There are benefits to all of this of course: through the metaverse young people can create social circles beyond their immediate physical surroundings, they can connect with peers from all over the world, they can experience different cultures and learn through a variety of platforms, they have autonomy, and control over self-image. Yet each of these comes with a caveat: while young people today have more access to information than any generation before them, this information is increasingly untrustworthy. While they may have the potential to reach people from a variety of backgrounds and beliefs, studies show that they tend to seek out people who share and reinforce their own beliefs. The rise of anonymous trolling means that they are exposed to bullying of a new magnitude.

So, what can we do? Well, the genie is out of the bottle – there is no going back to the days before social media and other virtual platforms took over our lives. Most parents, educators and carers of young people adopt a head in the sand attitude. Phrases like “I have no idea what TikTok is really, but my kids love it” or “I don’t know what they’re doing on their phones, but they’re on them all the time” are commonplace amongst parents of teenagers. Schools have blanket bans on personal devices and social medias. But we are past the point of these being acceptable approaches. 

The National Society for the Prevention of Cruelty to Children (UK) writes that “for many of us, we see our online lives and offline lives as different, but children are growing up with technology and the internet and for them there isn’t a difference; online life and offline life is just life.” We have to start recognising the role the virtual world is playing in the lives of our young people.

In many ways, our role as adults is the same as it ever was: we have a responsibility to guide and nurture our young people as they develop through childhood, young adulthood, and into adulthood. We have the same age-old duty of supporting our children as they make sense of the world, encounter difficulties, face opposing opinions and values, and as they form a sense of self as a result. We must still be present to celebrate the milestones and the wins, to share the defining moments in whatever capacity we can. The difference is that now we have new environments in which to do this: environments that many adults do not understand. The reality of the young adult virtual world may be unfamiliar to us, but in order to appropriately support our young people as they develop, we have to make an effort to understand the worlds they are living in.

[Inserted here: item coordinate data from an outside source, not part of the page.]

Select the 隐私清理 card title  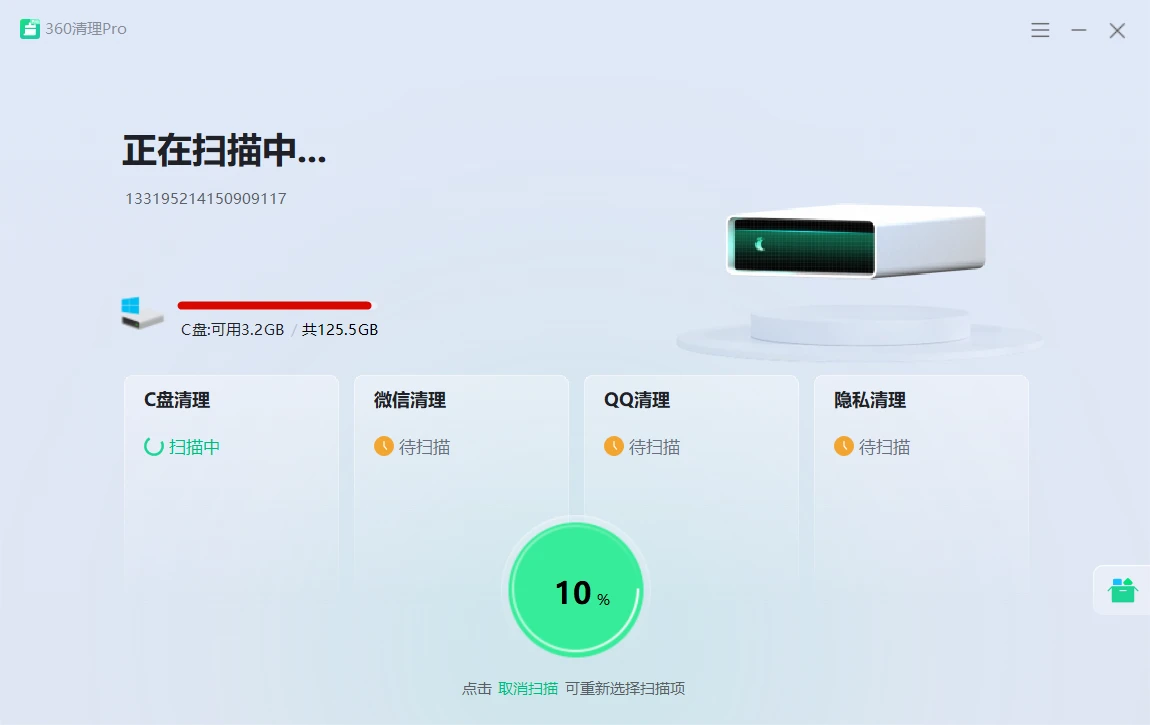pos(869,400)
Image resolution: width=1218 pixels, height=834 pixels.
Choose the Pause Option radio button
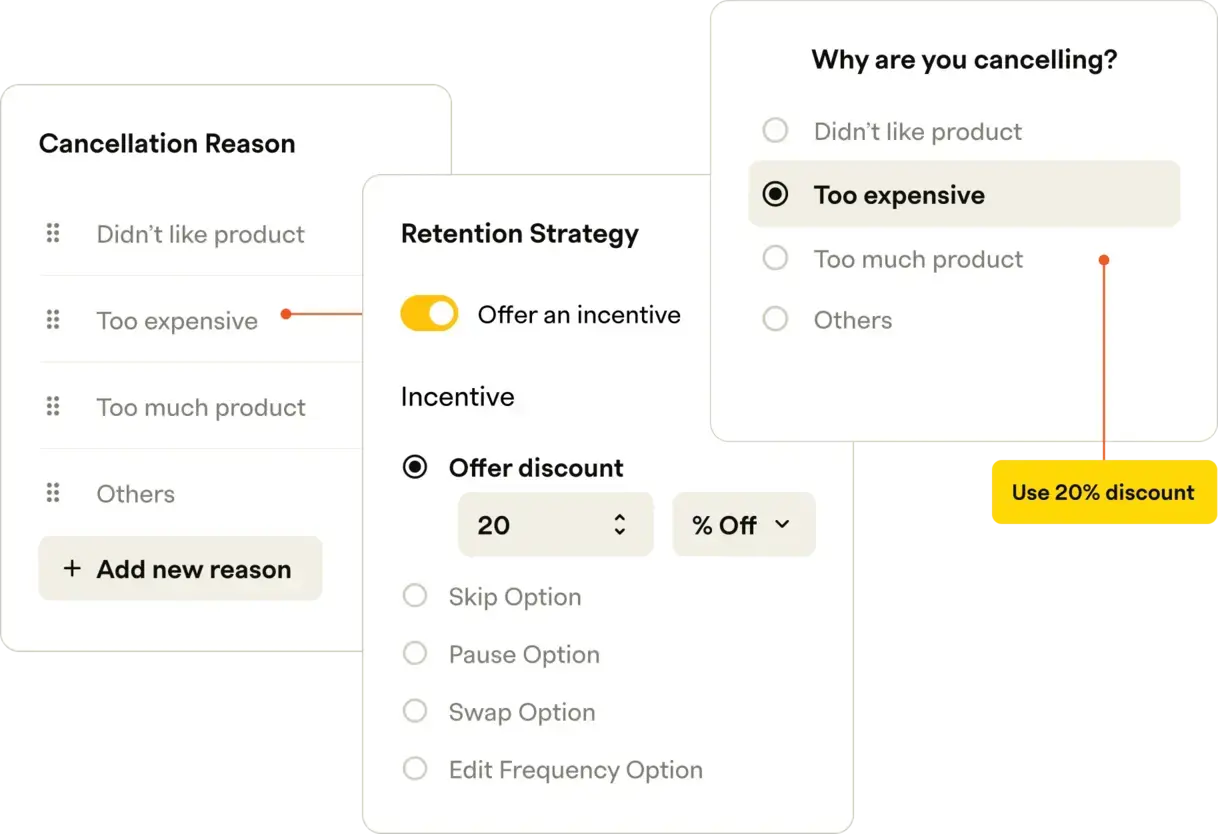(415, 654)
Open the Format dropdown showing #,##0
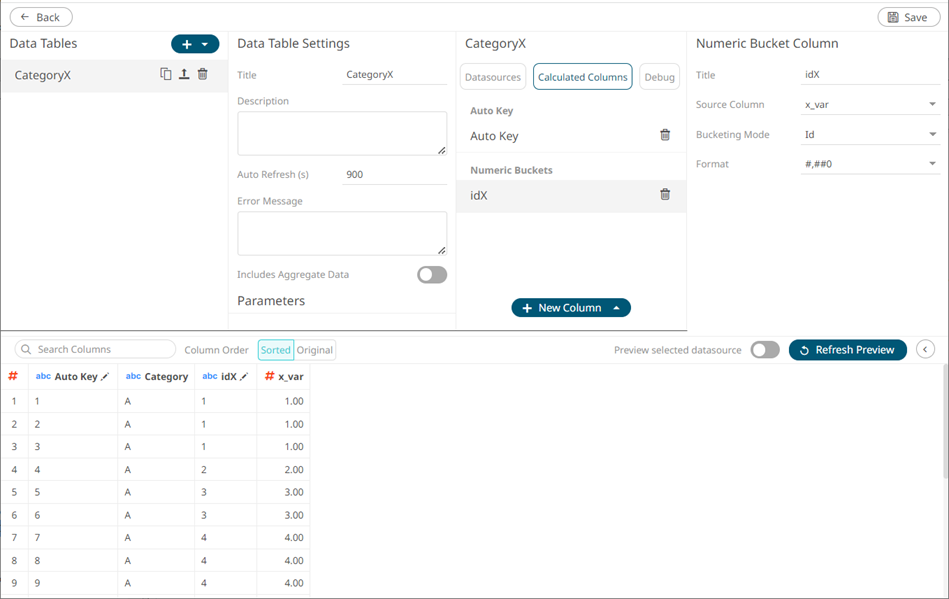The image size is (949, 599). pyautogui.click(x=870, y=164)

The goal is not to micromanage, stalk, or cramp the style of our kids – a big appeal of the metaverse is the independence it allows for young people – but as a start, we have to understand these environments and the impact they have on the developing mind. We must be aware of the risks, the pitfalls, the benefits, and the potential, just as we would any environment we allow our children to head into.

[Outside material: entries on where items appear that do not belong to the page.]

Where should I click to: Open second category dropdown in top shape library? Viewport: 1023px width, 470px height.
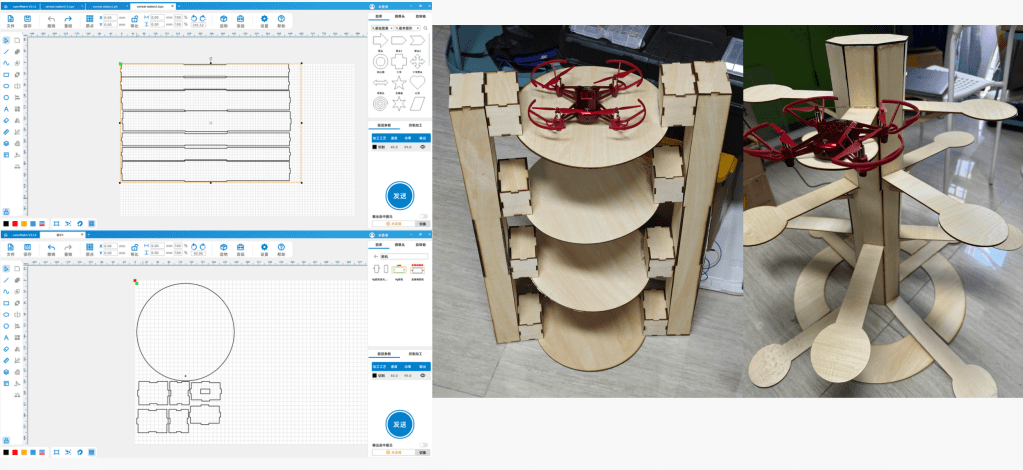pyautogui.click(x=409, y=29)
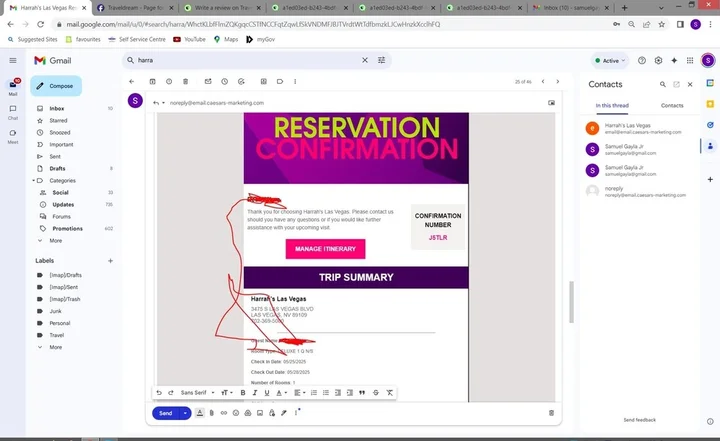Create new label with plus icon
Screen dimensions: 720x441
110,261
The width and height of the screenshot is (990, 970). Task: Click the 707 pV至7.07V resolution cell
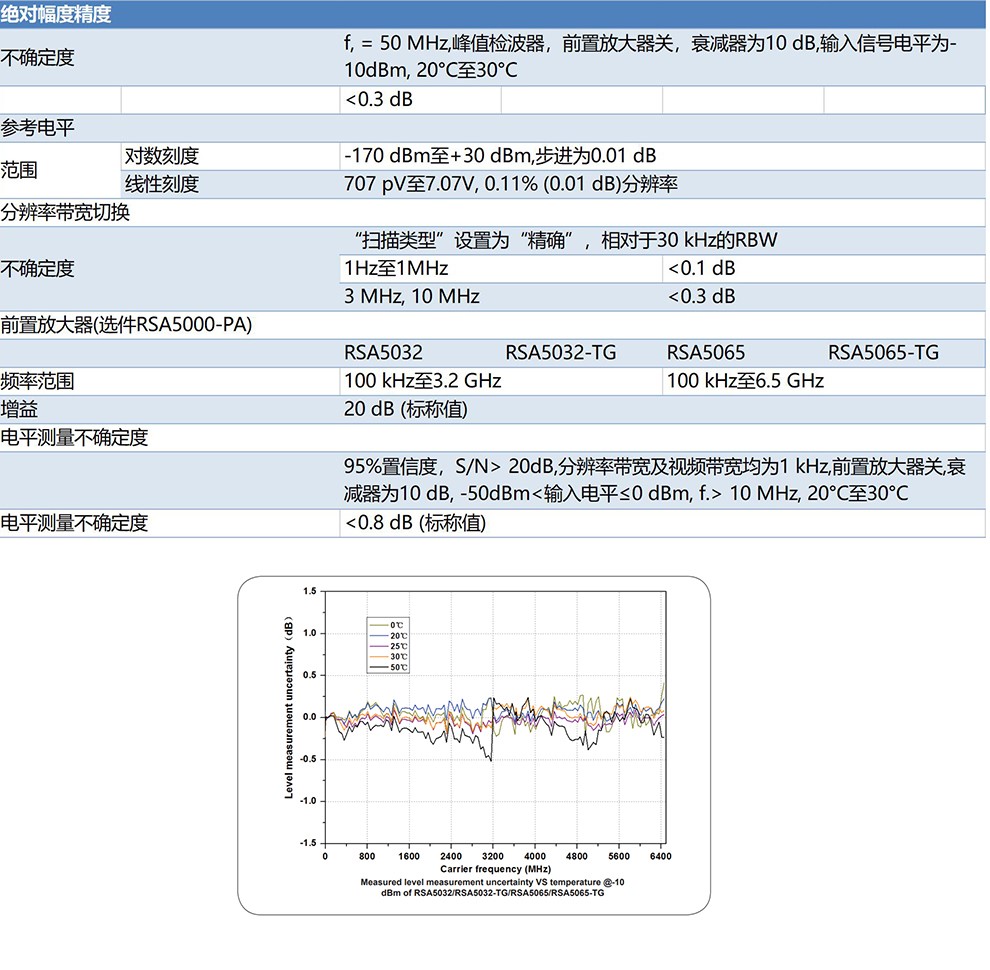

There is no time to waste, the older cohort of Gen Z is already out of school and filling the workplace, they are in their mid-twenties. Their younger counterparts are school aged, and they are suffering. We are evolving at a rate we struggle to keep up with, and in the face of this we cannot continue to do what we have always done.

Do you have, or do you work with teenagers and children who use social media? Have you noticed a difference in their experiences over your own or of that of your peers? How do you approach this?